I Ghirlandaio

La celebre famiglia di pittori del ‘400 in mostra a Scandicci, Firenze, fino al 1 maggio
mostra i ghirlandaio

È dallo scorso novembre che Scandicci ospita, nel restaurato Castello dell’Acciaiolo, una rassegna del tutto speciale sui Ghirlandaio, la celebre famiglia di pittori-decoratori le cui imprese più belle si vedono nel coro della chiesa di santa Maria Novella a Firenze, nelle storie di santa Fina a san Gimignano, per non parlare della Cappella Sistina in Vaticano.

 

La mostra di Scandicci non presenta opere grandiose né è folta di lavori di questi nostri maestri del ‘400 che hanno insegnato la pittura a tanti, fra cui Michelangelo. Ha operato, con intelligenza lucida, una scelta. Nella sala a piano terra del castello ci appare subito la tavola con i santi Jacopo, Stefano e Pietro del capostipite Domenico, eseguita sul 1494, in pieno rinascimento toscano. C’è una eleganza nelle posture, nei panneggi, una armonia nelle nicchie architettoniche da cui si rilevano le figure che dà un senso di grande pace. Questo è il rinascimento fiorentino senza ombre né tormenti. Ma non è accademico né superficiale. In particolare, la figura di Stefano è monumentale senza esser pesante, elegante senza affettazione, ed i colori sono quelli della tempera, stesi a larghe falde eppure decisi in ogni dettaglio decorativo.

 

Perché i Ghirlandaio sono anche degli “orafi” del pennello, che amano sottolineare i bordi delle vesti, i puntini delle aureole, gli oggetti, chiavi o libri, come prodotti di squisita raffinatezza.
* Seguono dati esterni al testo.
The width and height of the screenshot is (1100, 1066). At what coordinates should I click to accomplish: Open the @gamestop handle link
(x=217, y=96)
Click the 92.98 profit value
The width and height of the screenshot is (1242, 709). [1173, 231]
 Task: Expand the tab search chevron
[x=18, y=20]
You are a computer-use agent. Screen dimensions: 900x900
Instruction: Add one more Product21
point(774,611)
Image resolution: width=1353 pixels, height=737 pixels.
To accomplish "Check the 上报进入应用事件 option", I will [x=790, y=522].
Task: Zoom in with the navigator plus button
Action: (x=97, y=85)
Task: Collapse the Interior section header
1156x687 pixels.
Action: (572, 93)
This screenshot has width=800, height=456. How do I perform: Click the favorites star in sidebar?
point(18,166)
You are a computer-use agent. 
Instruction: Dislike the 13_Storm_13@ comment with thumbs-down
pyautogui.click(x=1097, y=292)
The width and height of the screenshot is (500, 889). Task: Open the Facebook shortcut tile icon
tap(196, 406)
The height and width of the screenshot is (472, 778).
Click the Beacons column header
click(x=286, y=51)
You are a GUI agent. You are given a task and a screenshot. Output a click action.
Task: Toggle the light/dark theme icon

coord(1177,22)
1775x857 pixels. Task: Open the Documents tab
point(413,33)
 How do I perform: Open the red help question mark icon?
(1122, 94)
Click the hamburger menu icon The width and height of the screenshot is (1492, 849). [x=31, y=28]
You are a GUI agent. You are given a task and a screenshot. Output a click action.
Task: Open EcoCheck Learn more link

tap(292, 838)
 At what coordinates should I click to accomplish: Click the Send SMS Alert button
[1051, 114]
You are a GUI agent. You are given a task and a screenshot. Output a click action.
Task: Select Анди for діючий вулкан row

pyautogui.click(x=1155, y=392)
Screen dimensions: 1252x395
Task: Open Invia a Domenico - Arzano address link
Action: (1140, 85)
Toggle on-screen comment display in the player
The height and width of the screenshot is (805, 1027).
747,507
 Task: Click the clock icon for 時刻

La dinastia continua con David, che muore nel 1525, di cui si ammira l’affresco della Crocifissione: meno prezioso rispetto all’arte di Domenico, si direbbe più “umano”, con un accenno ai sentimenti meno raffinato ma più vicino a noi. Ridolfo, che scompare nel 1561, dipinge da giovane una Madonna e santi. Si direbbe che la preziosità tipica della famiglia qui ceda il posto ad una certa maniera: la tipologia del volto di Maria sa di un Raffaello acerbo, mentre è il san Francesco, dal bel volto chiaroscurato, il brano migliore. Forse nel santo è da individuare il ritratto del committente, perciò appare più vivo, mentre il gruppo sacro è fin troppo tradizionale. Che l’ispirazione a Ridolfo venisse soprattutto nei ritratti lo si può vedere nel Ritratto di uomo col berretto degli Uffizi, del 1517. Un volto simpatico sul fondo verde marcio, un sorriso accennato ma sincero, a riprova che per questo pittore il genere sacro costituiva un ripiego.

 

Ma i Ghirlandaio gestivano una bottega fiorente che sfornava opere, sacre, di continuo. Nella stupenda abbazia di san Salvatore e Lorenzo a Settimo, nella sagrestia, ecco la tavola di una Adorazione dei magi che rappresenta un compendio dello stile degli allievi. Figure legnosette, colori striduli, pose di scuola e poi il brano più autentico: una bella veduta di un lago tra monti azzurrini e un porto. Accanto, una Deposizione, che alla lontana ricorda quella dell’Angelico. C’è un sentimento di preghiera sincera nei due santi inginocchiati che attira. Chi sarà stato l’allievo a inventare questo brano? Vale la pena fare un viaggio in questa abbazia – bisognosa del restauro promesso a suo tempo dal ministro Bondi che qui ha recitato le sue poesie –, ricca di gioielli unici di storia e di arte, per ammirare di cosa fossero capaci gli allievi, oggi per noi anonimi, del clan dei Ghirlandaio.